Exercise objective » Below, some lines carry pictures; leave those pictures out and retype exactly the lines from the one with "The height and width of the screenshot is (311, 570)." through the one with "Where should I click to: Toggle".

Extracted entries »
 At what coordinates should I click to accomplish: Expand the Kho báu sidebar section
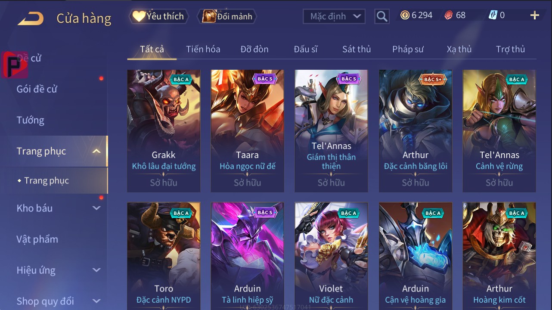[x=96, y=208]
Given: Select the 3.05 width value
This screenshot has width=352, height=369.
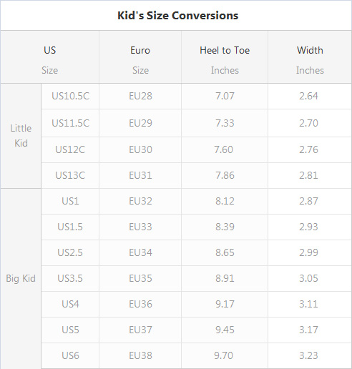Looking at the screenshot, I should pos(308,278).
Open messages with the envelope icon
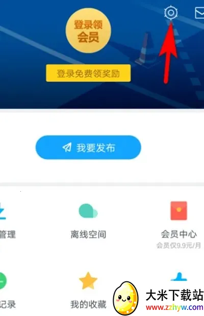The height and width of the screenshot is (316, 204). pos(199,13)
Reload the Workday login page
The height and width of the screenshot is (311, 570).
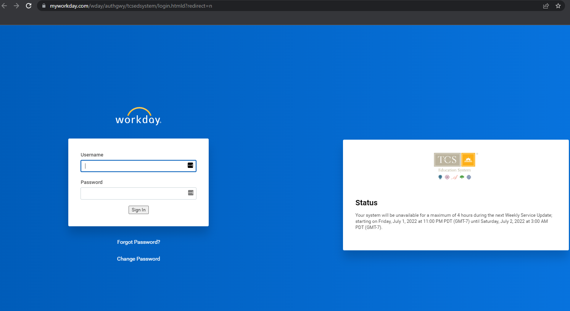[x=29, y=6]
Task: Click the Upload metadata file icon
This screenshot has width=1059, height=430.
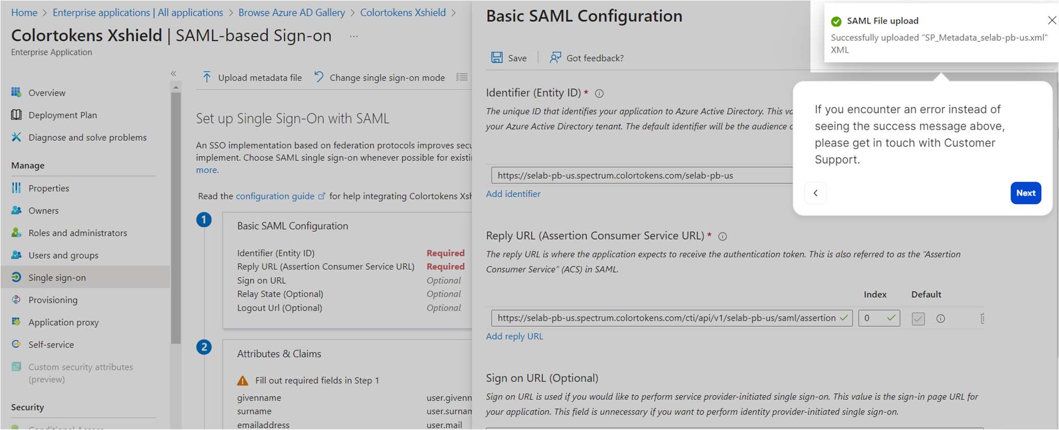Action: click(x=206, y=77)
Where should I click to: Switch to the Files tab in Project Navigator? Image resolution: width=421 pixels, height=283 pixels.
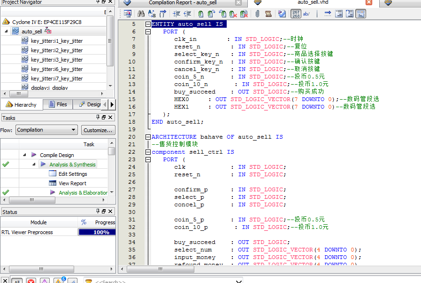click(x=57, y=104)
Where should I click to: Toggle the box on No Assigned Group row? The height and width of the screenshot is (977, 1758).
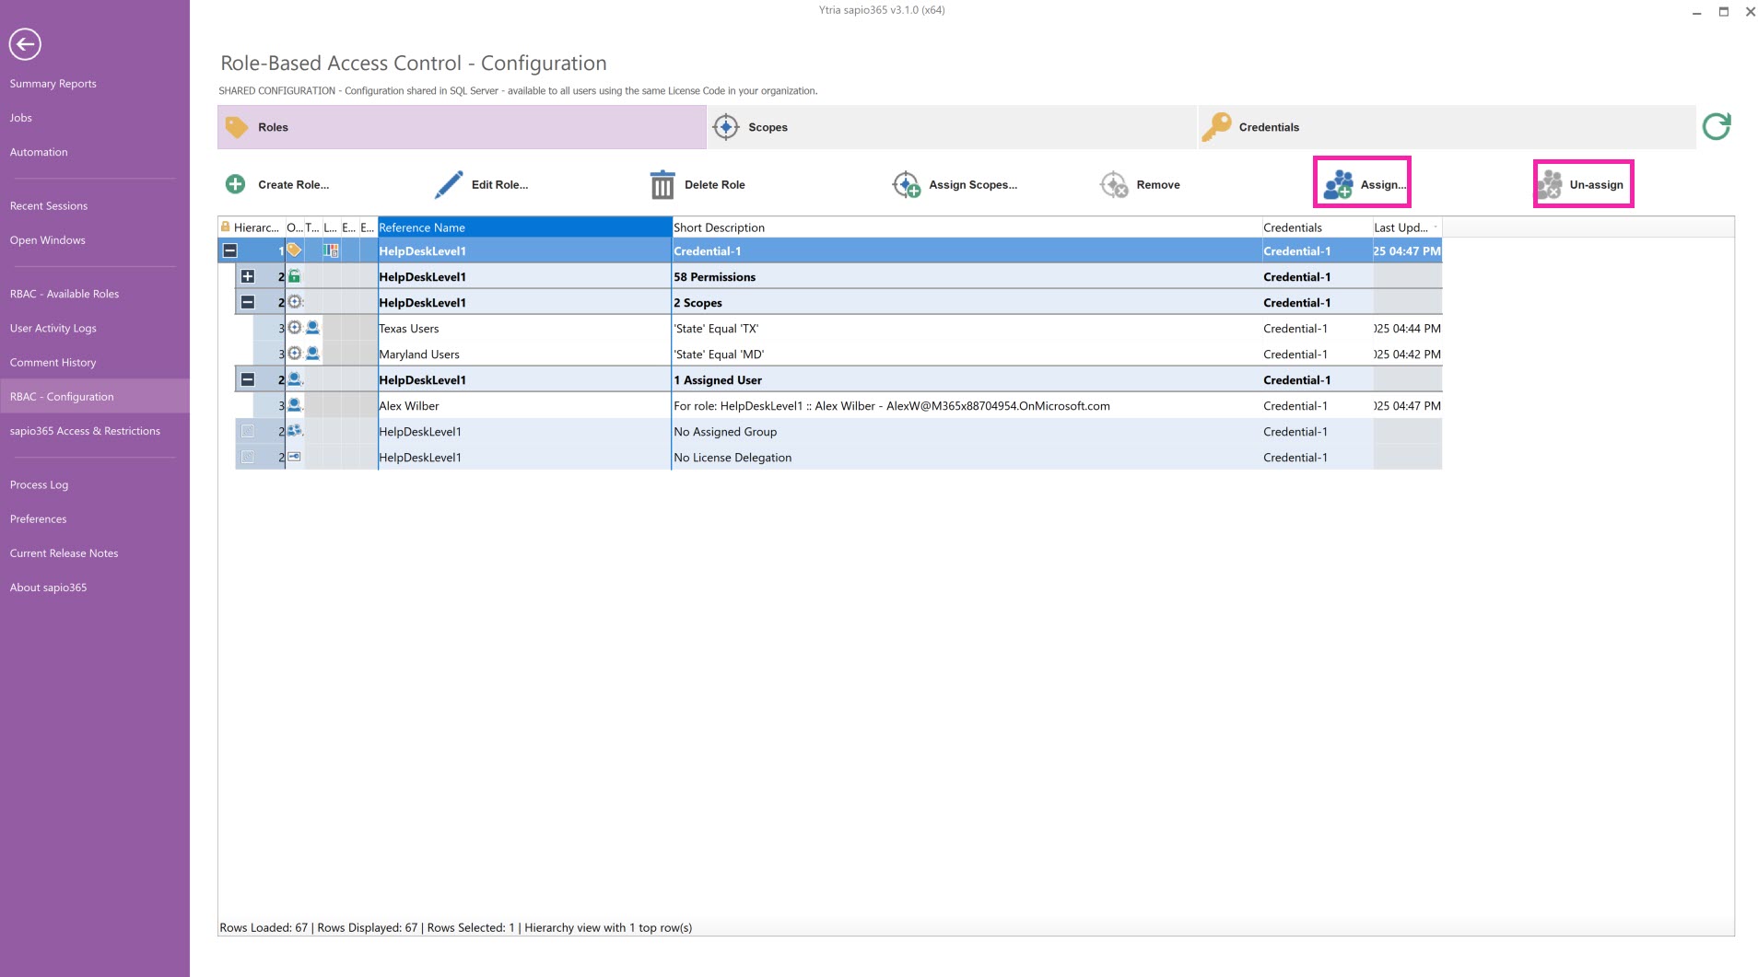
* * *
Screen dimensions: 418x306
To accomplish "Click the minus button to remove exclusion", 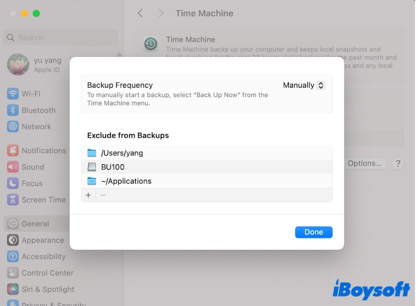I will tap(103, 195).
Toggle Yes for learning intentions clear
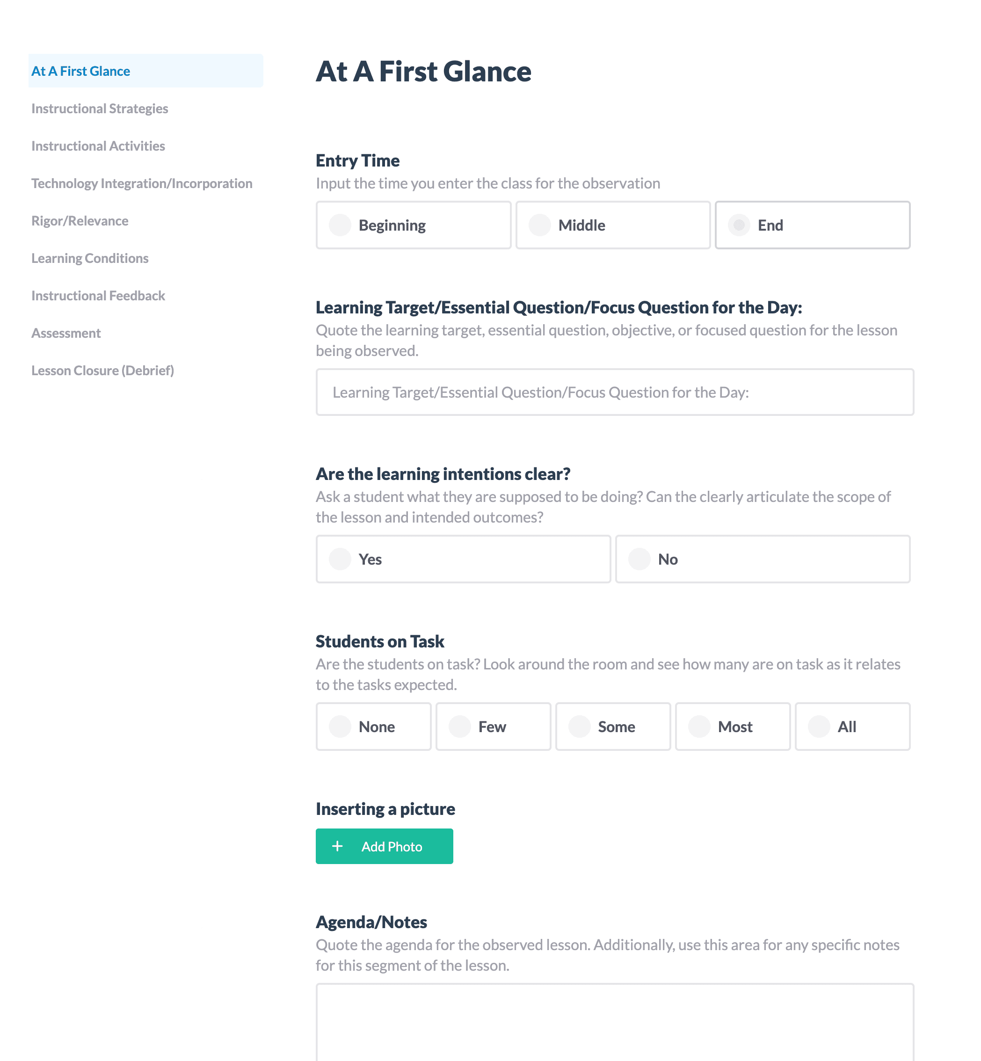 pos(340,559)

Exercise result »
The height and width of the screenshot is (311, 570).
[x=29, y=6]
Task: Click the Upload metadata file icon
This screenshot has width=1059, height=430.
Action: click(x=206, y=77)
Where should I click to: Switch to the Files tab in Project Navigator? Image resolution: width=421 pixels, height=283 pixels.
click(x=57, y=104)
Where should I click to: Toggle the box on No Assigned Group row? The height and width of the screenshot is (977, 1758).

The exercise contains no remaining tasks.